**Work request:**
Whatever the records below hold, copy it all out exactly.

*** Available records Section Begins ***

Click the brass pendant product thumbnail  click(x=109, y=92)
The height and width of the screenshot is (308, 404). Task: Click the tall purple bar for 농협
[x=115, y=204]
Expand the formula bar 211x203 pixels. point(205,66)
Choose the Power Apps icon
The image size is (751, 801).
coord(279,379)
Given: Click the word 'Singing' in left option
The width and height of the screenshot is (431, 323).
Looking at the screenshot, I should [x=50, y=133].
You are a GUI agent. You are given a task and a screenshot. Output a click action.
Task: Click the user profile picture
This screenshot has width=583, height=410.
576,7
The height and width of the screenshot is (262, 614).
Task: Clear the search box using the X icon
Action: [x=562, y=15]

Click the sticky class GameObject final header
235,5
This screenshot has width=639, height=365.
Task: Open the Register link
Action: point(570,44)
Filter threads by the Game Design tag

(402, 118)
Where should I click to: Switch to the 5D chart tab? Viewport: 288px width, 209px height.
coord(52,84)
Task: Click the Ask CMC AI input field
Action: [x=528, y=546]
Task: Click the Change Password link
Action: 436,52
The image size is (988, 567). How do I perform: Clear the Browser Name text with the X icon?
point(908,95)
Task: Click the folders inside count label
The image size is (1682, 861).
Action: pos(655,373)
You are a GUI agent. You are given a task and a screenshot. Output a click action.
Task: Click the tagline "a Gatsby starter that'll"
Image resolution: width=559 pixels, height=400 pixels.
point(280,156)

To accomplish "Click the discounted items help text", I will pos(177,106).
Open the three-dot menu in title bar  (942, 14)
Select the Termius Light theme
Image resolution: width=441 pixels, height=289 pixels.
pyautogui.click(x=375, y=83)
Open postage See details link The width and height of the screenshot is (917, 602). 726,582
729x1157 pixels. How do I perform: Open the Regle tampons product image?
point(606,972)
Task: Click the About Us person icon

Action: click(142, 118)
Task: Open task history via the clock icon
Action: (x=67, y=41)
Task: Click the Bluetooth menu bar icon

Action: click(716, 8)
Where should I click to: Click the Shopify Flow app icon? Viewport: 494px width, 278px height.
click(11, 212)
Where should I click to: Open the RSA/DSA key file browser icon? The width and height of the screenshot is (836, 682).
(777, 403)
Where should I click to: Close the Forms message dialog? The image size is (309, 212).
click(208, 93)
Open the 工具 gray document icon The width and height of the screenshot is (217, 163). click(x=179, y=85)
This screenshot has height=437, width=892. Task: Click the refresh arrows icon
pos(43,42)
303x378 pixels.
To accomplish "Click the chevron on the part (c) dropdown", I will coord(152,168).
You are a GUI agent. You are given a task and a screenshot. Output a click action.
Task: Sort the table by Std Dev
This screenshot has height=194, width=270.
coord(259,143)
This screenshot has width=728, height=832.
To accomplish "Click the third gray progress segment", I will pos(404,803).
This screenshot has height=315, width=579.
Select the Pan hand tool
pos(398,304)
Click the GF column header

*** Available records Section Ends ***

**Response to this task:**
Click the brass pendant product thumbnail  click(x=109, y=92)
The height and width of the screenshot is (308, 404). Task: Click the tall purple bar for 농협
[x=115, y=204]
Expand the formula bar 211x203 pixels. point(205,66)
Choose the Power Apps icon
The image size is (751, 801).
coord(279,379)
Given: Click the word 'Singing' in left option
The width and height of the screenshot is (431, 323).
Looking at the screenshot, I should [x=50, y=133].
You are a GUI agent. You are given a task and a screenshot. Output a click action.
Task: Click the user profile picture
This screenshot has width=583, height=410.
576,7
The height and width of the screenshot is (262, 614).
Task: Clear the search box using the X icon
Action: [x=562, y=15]

Click the sticky class GameObject final header
235,5
This screenshot has width=639, height=365.
Task: Open the Register link
Action: point(570,44)
Filter threads by the Game Design tag

(402, 118)
Where should I click to: Switch to the 5D chart tab? Viewport: 288px width, 209px height.
coord(52,84)
Task: Click the Ask CMC AI input field
Action: [x=528, y=546]
Task: Click the Change Password link
Action: 436,52
The image size is (988, 567). How do I perform: Clear the Browser Name text with the X icon?
point(908,95)
Task: Click the folders inside count label
The image size is (1682, 861).
Action: pos(655,373)
You are a GUI agent. You are given a task and a screenshot. Output a click action.
Task: Click the tagline "a Gatsby starter that'll"
Image resolution: width=559 pixels, height=400 pixels.
point(280,156)

To accomplish "Click the discounted items help text", I will pos(177,106).
Open the three-dot menu in title bar  (942, 14)
Select the Termius Light theme
Image resolution: width=441 pixels, height=289 pixels.
pyautogui.click(x=375, y=83)
Open postage See details link The width and height of the screenshot is (917, 602). 726,582
729x1157 pixels. How do I perform: Open the Regle tampons product image?
point(606,972)
Task: Click the About Us person icon

Action: click(142, 118)
Task: Open task history via the clock icon
Action: (x=67, y=41)
Task: Click the Bluetooth menu bar icon

Action: click(716, 8)
Where should I click to: Click the Shopify Flow app icon? Viewport: 494px width, 278px height.
click(11, 212)
Where should I click to: Open the RSA/DSA key file browser icon? The width and height of the screenshot is (836, 682).
(777, 403)
Where should I click to: Close the Forms message dialog? The image size is (309, 212).
click(208, 93)
Open the 工具 gray document icon The width and height of the screenshot is (217, 163). click(x=179, y=85)
This screenshot has height=437, width=892. Task: Click the refresh arrows icon
pos(43,42)
303x378 pixels.
To accomplish "Click the chevron on the part (c) dropdown", I will coord(152,168).
You are a GUI agent. You are given a task and a screenshot. Output a click action.
Task: Sort the table by Std Dev
This screenshot has height=194, width=270.
coord(259,143)
This screenshot has width=728, height=832.
To accomplish "Click the third gray progress segment", I will pos(404,803).
This screenshot has height=315, width=579.
Select the Pan hand tool
pos(398,304)
Click the GF column header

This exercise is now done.